Usually the new kid has only moved once or twice, right? Not me. Not my-fucking-self. I've never stayed more than two years at the same school. In fact, there have been times where I had to move in a matter of months, putting me in three schools in one year. My uncle serves in the US military, so all my life, I've been moved around the country every time he gets stationed somewhere new. I hated it.
It's hard enough keeping in touch with old friends, let alone making new ones. Being a senior in high school is a time that all kids should forward to, or at least be excited about. Not me. What state I'd be living in next was what was always on MY mind. My uncle never bothered to actually listen to me whenever I complained. I usually got either physically put down by him or, if I was lucky, only verbally put down when I argued with him to stay in one place or another.
I never knew my parents. Good ol' mommy was a prostitute who got knocked up by a customer one night at a hotel. Dear dad left the picture after that one night. Mom was stuck for nine months with me. What prostitute wants a baby to take care of? She did what any good whore would do & got rid of me by shoving me off to her brother, my uncle, who didn't want me, the day after I came out. Needless to say, I wasn't very popular as a newborn.
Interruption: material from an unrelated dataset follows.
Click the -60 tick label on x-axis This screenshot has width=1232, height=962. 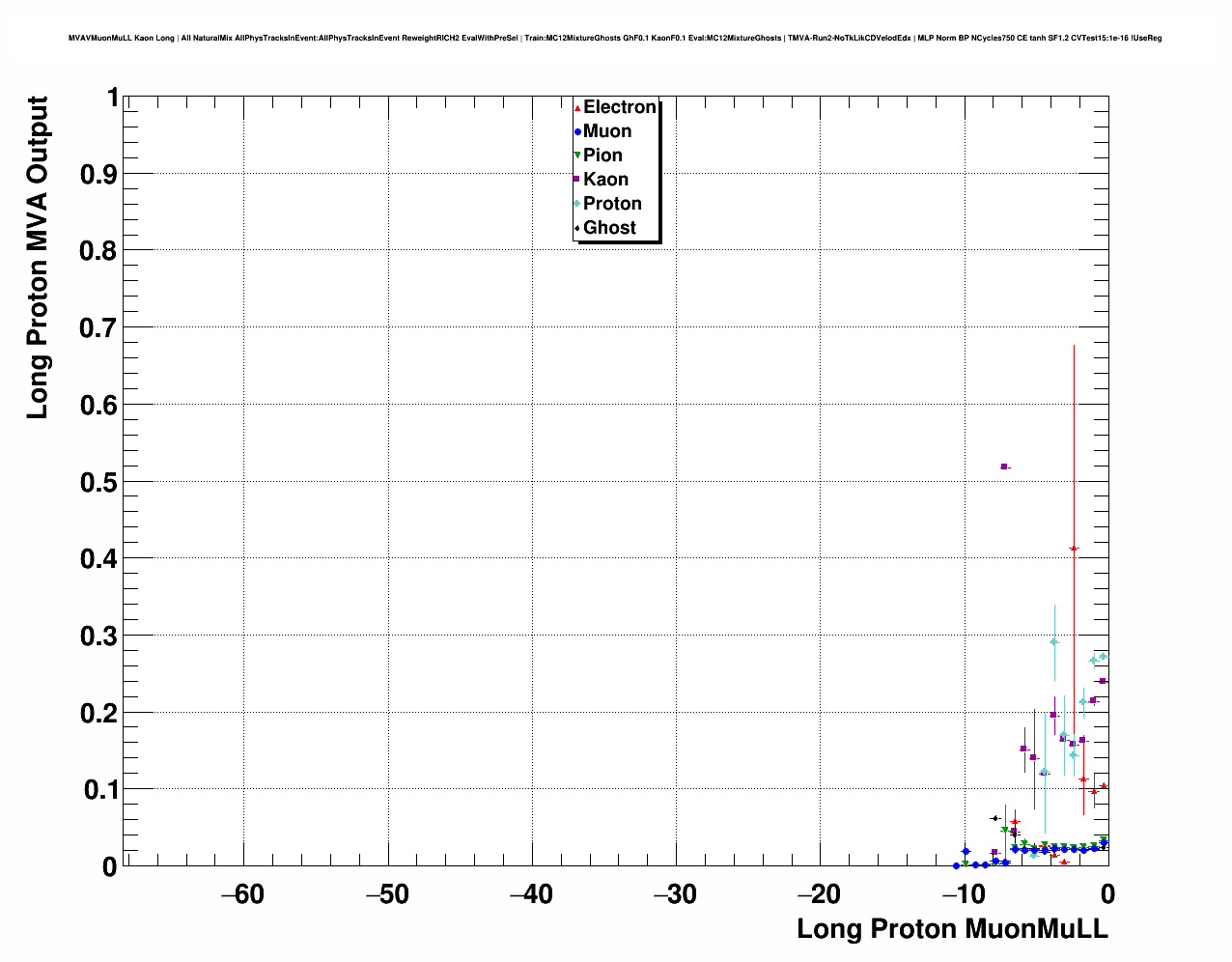click(x=242, y=894)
Growing up with a neglectful uncle wasn't the most fun childhood. When I was little, anytime I would cry, for any reason, Uncle Ray would call me names, like crybaby, wuss & more. As I got older, I learned that he was attempting to toughen me up & I grew to both fear & highly respect my uncle. I respected him as an authority figure however, not as a human being. Let me tell you; if I could switch my uncle for legitimate, loving parents, I would. Whether or not he actually loved me, I'll never know. He just never showed it. And that was the most important thing I learned growing up. Never show your emotions. At least not the weak emotions.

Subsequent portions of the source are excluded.